Problem to work on – Return the data exactly, without pictures.
╭─ Dataset records
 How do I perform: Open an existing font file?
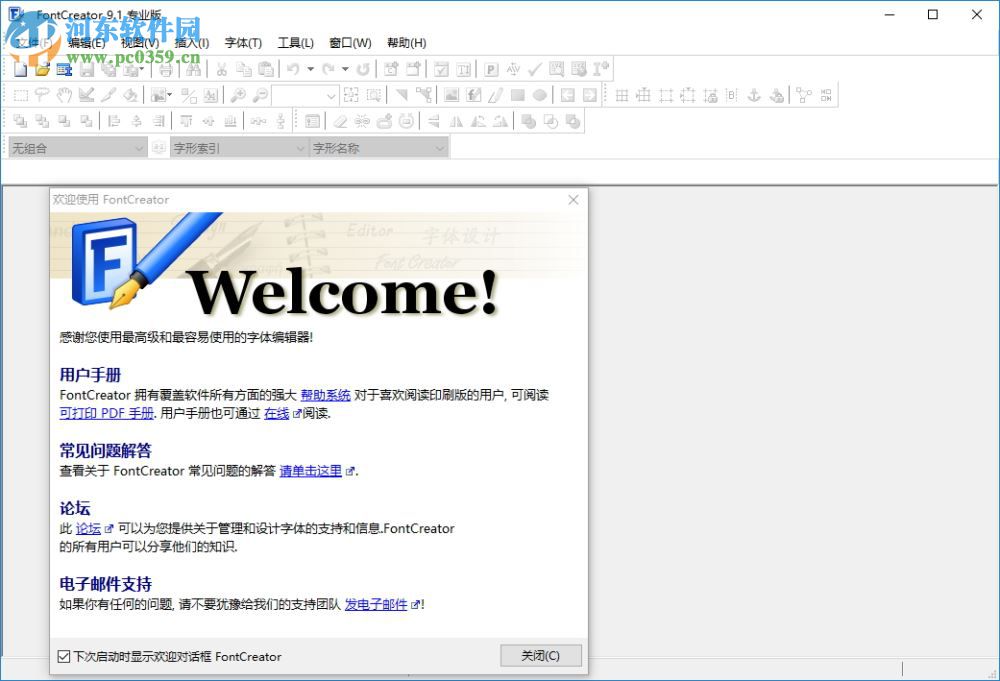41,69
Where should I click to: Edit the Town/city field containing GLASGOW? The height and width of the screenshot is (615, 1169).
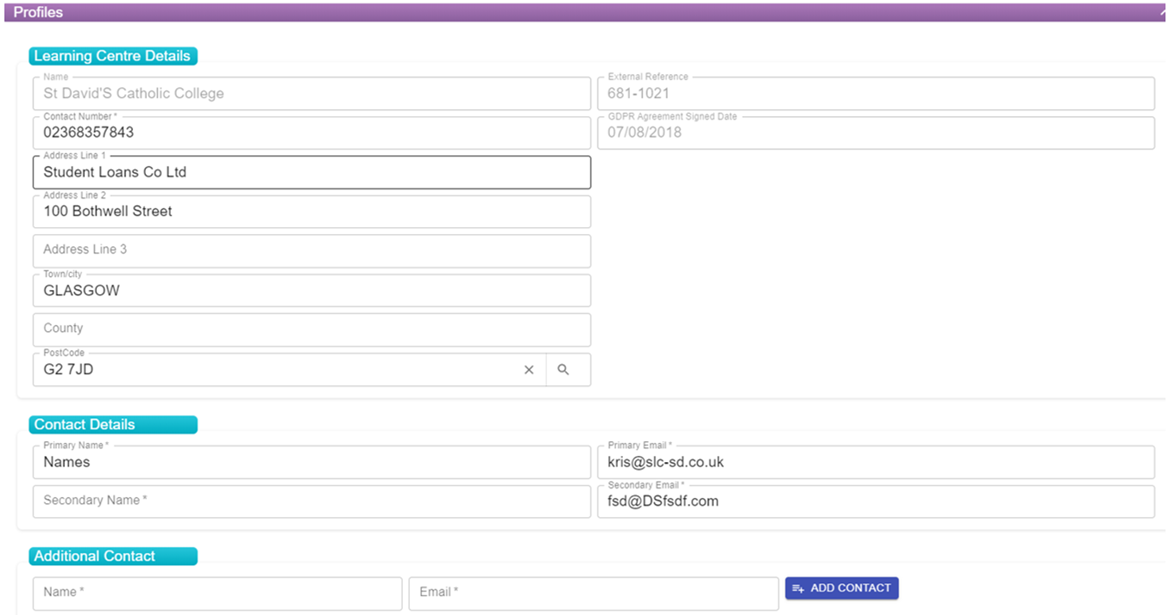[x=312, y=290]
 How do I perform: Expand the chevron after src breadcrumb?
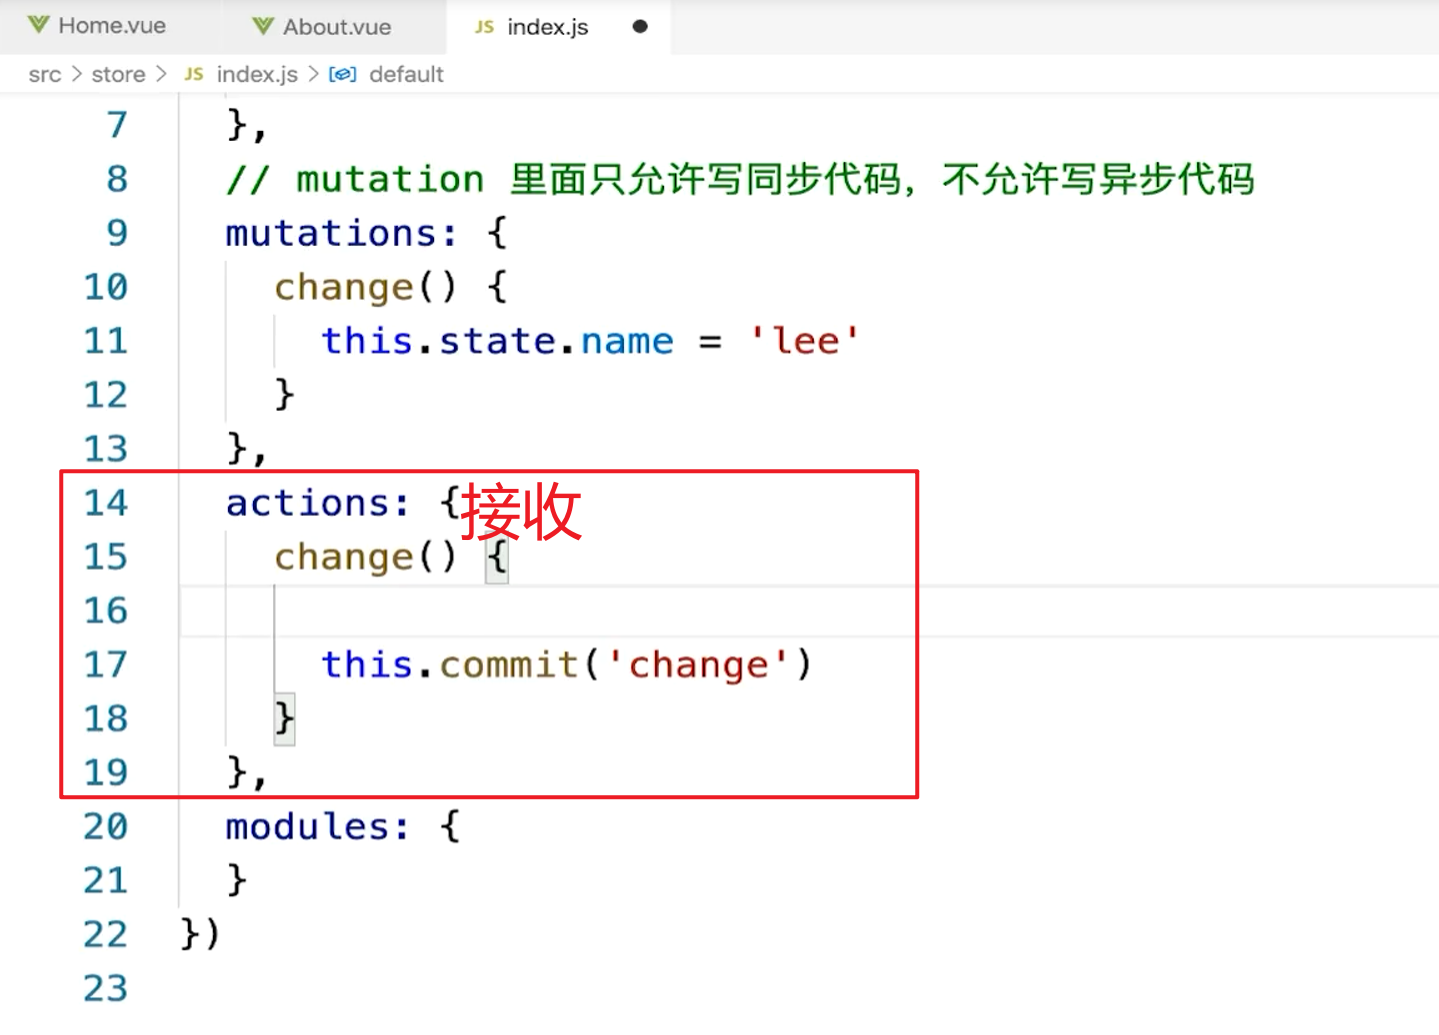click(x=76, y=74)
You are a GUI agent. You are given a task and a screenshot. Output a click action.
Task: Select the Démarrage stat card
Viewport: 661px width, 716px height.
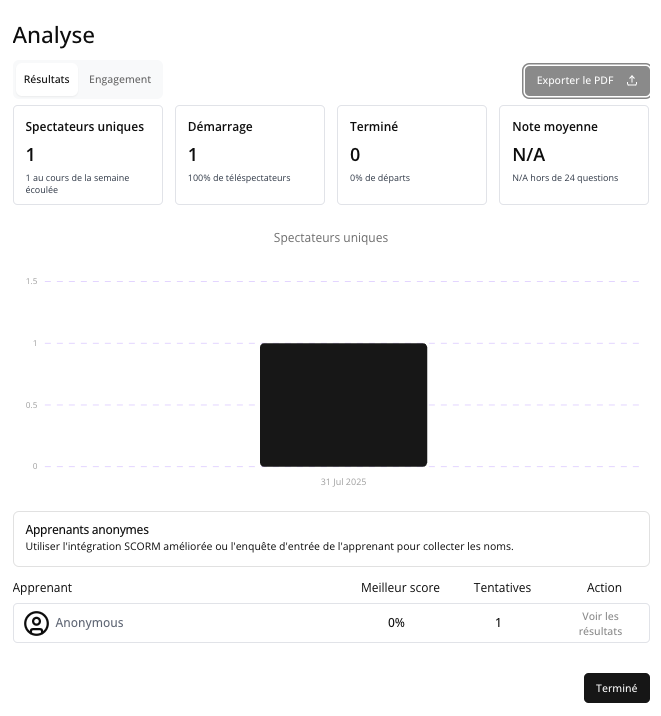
╰─
Result below –
 How do I perform: Open an existing font file?
41,69
Where should I click to: Edit the Town/city field containing GLASGOW? The height and width of the screenshot is (615, 1169).
[x=312, y=290]
 How do I perform: Expand the chevron after src breadcrumb?
click(x=76, y=74)
You are a GUI agent. You are given a task and a screenshot. Output a click action.
Task: Select the Démarrage stat card
Viewport: 661px width, 716px height.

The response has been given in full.